↓
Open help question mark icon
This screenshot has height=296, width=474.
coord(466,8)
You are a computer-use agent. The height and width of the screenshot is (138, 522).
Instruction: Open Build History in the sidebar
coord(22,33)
↑
■ **Exercise brief**
Your task is to repeat every entry above exactly.

■ **Response to the task**
Open help question mark icon
This screenshot has height=296, width=474.
coord(466,8)
You are a computer-use agent. The height and width of the screenshot is (138, 522).
Instruction: Open Build History in the sidebar
coord(22,33)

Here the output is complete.